Re-run the KNN algorithm using the features `TotalIncome`, `CreditHistory` and `Married`.

In [16]:
X_train_filtered = X_train[['TotalIncome', 'CreditHistory', 'Married']]
X_test_filtered = X_test[['TotalIncome', 'CreditHistory', 'Married']]
for i in range(1,8):
    k = KNNClassifier(i)
    k.fit(X_train_filtered, y_train)
    print("k=" + str(i) + " -> accuracy = " + str(accuracy_score(y_test, k.predict(X_test_filtered))))

k=1 -> accuracy = 0.7604166666666666
k=2 -> accuracy = 0.6875
k=3 -> accuracy = 0.78125
k=4 -> accuracy = 0.6979166666666666
k=5 -> accuracy = 0.8229166666666666
k=6 -> accuracy = 0.78125
k=7 -> accuracy = 0.8125


Re-run the KNN algorithm using all features.

In [17]:
for i in range(1,8):
    k = KNNClassifier(i)
    k.fit(X_train, y_train)
    print("k=" + str(i) + " -> accuracy = " + str(accuracy_score(y_test, k.predict(X_test))))

k=1 -> accuracy = 0.5625
k=2 -> accuracy = 0.53125
k=3 -> accuracy = 0.6458333333333334
k=4 -> accuracy = 0.6041666666666666
k=5 -> accuracy = 0.6666666666666666
k=6 -> accuracy = 0.6354166666666666
k=7 -> accuracy = 0.6458333333333334


In [18]:
for i in range(1,8):
    k = KNNClassifier(i)
    k.fit(X_train, y_train)
    print("k=" + str(i) + " -> accuracy = " + str(accuracy_score(y_test, k.predict(X_test))))

k=1 -> accuracy = 0.5625
k=2 -> accuracy = 0.53125
k=3 -> accuracy = 0.6458333333333334
k=4 -> accuracy = 0.6041666666666666
k=5 -> accuracy = 0.6666666666666666
k=6 -> accuracy = 0.6354166666666666
k=7 -> accuracy = 0.6458333333333334


c.
    
    b) When we try to find the best k, it looks like k=5 is the best because we have the best accuracy.
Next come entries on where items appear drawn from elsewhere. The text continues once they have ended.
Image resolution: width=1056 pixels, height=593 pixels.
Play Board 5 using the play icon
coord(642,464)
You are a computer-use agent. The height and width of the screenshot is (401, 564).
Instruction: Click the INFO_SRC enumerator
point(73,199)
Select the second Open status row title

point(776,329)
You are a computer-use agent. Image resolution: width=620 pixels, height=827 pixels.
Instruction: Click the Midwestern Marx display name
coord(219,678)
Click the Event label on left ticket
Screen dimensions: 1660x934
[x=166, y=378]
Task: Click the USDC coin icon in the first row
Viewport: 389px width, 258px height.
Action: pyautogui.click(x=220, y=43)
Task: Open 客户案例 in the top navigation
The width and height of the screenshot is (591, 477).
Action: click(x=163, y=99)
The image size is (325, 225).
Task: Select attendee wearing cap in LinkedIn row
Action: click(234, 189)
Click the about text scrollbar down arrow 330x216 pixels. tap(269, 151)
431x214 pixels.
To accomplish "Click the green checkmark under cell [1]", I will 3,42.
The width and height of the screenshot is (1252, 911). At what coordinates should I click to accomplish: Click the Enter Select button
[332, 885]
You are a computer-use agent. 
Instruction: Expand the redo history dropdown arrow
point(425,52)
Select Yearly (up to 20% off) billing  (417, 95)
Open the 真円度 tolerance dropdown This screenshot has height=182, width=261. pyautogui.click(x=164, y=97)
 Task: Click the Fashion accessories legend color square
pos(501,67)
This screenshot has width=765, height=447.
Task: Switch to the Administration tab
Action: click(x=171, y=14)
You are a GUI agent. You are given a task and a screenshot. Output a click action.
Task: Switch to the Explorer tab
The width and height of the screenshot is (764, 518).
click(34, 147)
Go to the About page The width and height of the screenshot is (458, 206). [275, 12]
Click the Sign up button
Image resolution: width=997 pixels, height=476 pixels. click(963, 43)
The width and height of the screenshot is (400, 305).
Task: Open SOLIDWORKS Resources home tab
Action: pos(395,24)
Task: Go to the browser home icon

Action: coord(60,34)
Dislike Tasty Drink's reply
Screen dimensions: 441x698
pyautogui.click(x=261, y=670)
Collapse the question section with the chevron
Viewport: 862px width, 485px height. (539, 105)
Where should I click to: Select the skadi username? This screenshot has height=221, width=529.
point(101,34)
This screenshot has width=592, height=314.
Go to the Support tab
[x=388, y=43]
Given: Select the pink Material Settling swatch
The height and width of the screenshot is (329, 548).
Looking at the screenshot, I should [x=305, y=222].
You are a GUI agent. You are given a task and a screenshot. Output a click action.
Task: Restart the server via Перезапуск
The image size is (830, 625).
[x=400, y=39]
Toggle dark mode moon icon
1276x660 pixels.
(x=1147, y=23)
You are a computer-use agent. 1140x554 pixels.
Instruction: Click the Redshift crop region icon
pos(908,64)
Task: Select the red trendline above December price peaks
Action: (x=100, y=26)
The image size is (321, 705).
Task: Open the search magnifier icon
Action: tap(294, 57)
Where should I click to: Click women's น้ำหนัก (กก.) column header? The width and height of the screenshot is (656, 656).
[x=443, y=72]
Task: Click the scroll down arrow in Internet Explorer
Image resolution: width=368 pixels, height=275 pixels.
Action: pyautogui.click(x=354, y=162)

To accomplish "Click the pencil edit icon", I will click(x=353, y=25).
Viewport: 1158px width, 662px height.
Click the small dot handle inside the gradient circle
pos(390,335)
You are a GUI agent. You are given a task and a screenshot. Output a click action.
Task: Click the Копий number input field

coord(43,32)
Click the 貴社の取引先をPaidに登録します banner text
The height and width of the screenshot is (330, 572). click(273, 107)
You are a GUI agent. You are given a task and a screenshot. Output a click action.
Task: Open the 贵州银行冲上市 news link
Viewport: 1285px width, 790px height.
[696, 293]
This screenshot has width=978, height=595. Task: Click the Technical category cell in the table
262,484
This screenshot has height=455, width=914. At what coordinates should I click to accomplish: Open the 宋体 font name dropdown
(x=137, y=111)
It seems like choosing a lower k is not enough for learning and choosing a greater k make the model overfit a bit.

    e) The accuracy changes according to the number of features. As we can sse, a big number of features will not necessarily porduce an important accuracy.
    It's necessary to select the important features.  

    f) It takes the lower class's index. In this case, y = 0.